As a professor and public speaker, I’ve spoken to a wide range of student groups. On reflection, my very favorite turns out to be: Effective Altruism. Indeed, I’ve had positive experiences with 100% of the EA groups I’ve encountered.
What’s so great about the Effective Altruists? They combine high knowledge, high curiosity, and high iconoclasm. When I ask EAs if they’ve heard of signaling, or the Non-Identity Problem, or pollution taxes, most of them say Yes. The ones who say No are eager to get up to speed. And if I defend a view that would shock a normal audience, EAs are more likely to be amused than defensive or hostile. They’re genuinely open to reasoned argument.
Though you might expect EAs to be self-righteous, they’re not. EA is a chill movement. While ethical vegans are greatly overrepresented in EA, they’re the kind of ethical vegans who seek dialogue on the ethical treatment of animals, not the kind of ethical vegans who seek to bite your head off.
Most EAs are official utilitarians. If they were consistent, they’d be Singerian robots who spent every surplus minute helping strangers. But fortunately for me, these self-styled utilitarians severely bend their own rules. In practice, the typical EA is roughly 20% philanthropist, 80% armchair intellectual. They care enough to try make the world a better place, but EA clubs are basically debating societies. Debating societies plus volleyball. That’s utilitarianism I can live with.
Why do I prefer EA to, say, libertarian student clubs? First and foremost, libertarian student clubs don’t attract enough members. Since their numbers are small, it’s simply hard to get a vibrant discussion going. EA has much broader appeal. Anyone who likes the idea of “figuring out how to do the most good” fits in. Furthermore, to be blunt, EAs are friendlier than libertarians – and as I keep saying, friendliness works.
Furthermore, while the best libertarian students hold their own against the best EA students, medians tell a different story. The median EA student, like the median libertarian student, like almost any young intellectual, needs more curiosity and less dogmatism. But the median EA’s curiosity deficit and dogmatism surplus is less severe.
The good news is that most EA clubs already contain some libertarians. And the best way to improve both movements is for the libertarians to regularly attend EA meetings. It’s a great chance to spread superior libertarian logos while absorbing superior EA ethos.
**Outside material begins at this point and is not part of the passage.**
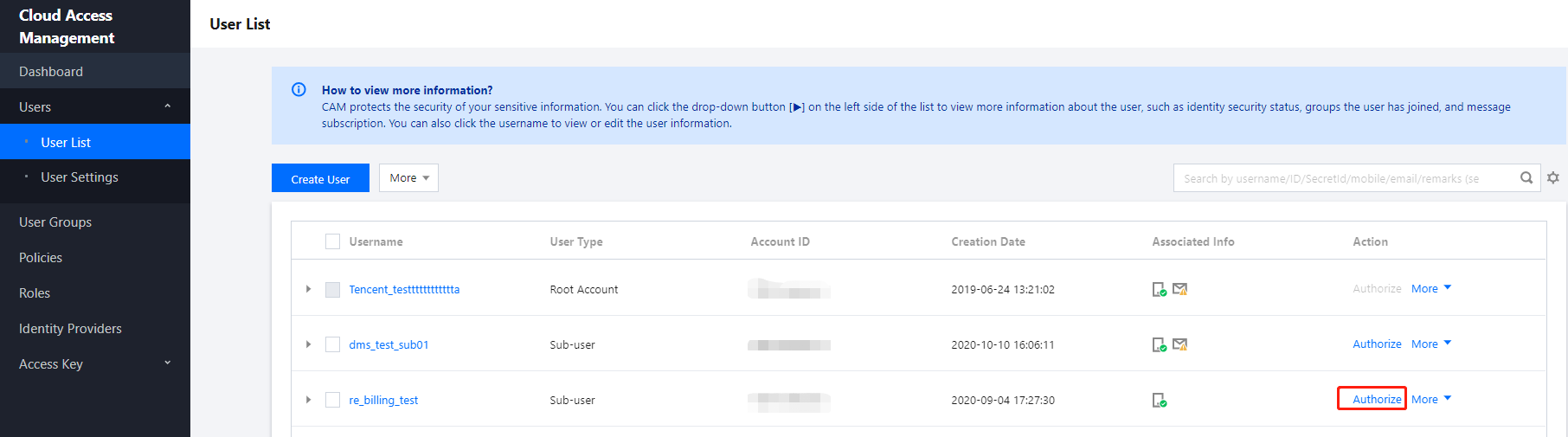
Task: Open More actions for dms_test_sub01
Action: tap(1430, 344)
When I last spoke at the University of Chicago, one student defended education as a crucial promoter of social justice. In response, I argued that Effective Altruism is what the social justice movement ought to be. EAs know that before you can make the world a better place, you must first figure out how to make the world a better place. This in turn requires you to prioritize the world’s problems – and calmly assess how much human action can remedy each of them. Social justice activists imagine that these questions are easy – and as a result their movement has become one of the world’s major problems. Probably like the twentieth-worst problem on Earth, but still.
Perhaps the main reason why I get along so well with EAs is that their whole movement rests on a bunch of my favorite heresies. First and foremost: Good intentions often lead to bad results. EA exists because many good things sound bad, and many bad things sound good. The very existence of their movement is an attack on Social Desirability Bias and demagoguery. Furthermore, since EAs like to rank social problems by their severity and remediability, their movement is also a thinly-veiled attack on Action Bias and social stampedes. No, we shouldn’t do “all that we can” to fight Covid, or global warming, or anything, because resources are scarce, some problems fix themselves, many problems aren’t worth solving, and many cures are worse than the disease. Once you take these truisms for granted, fruitful conversation is easy. And fun.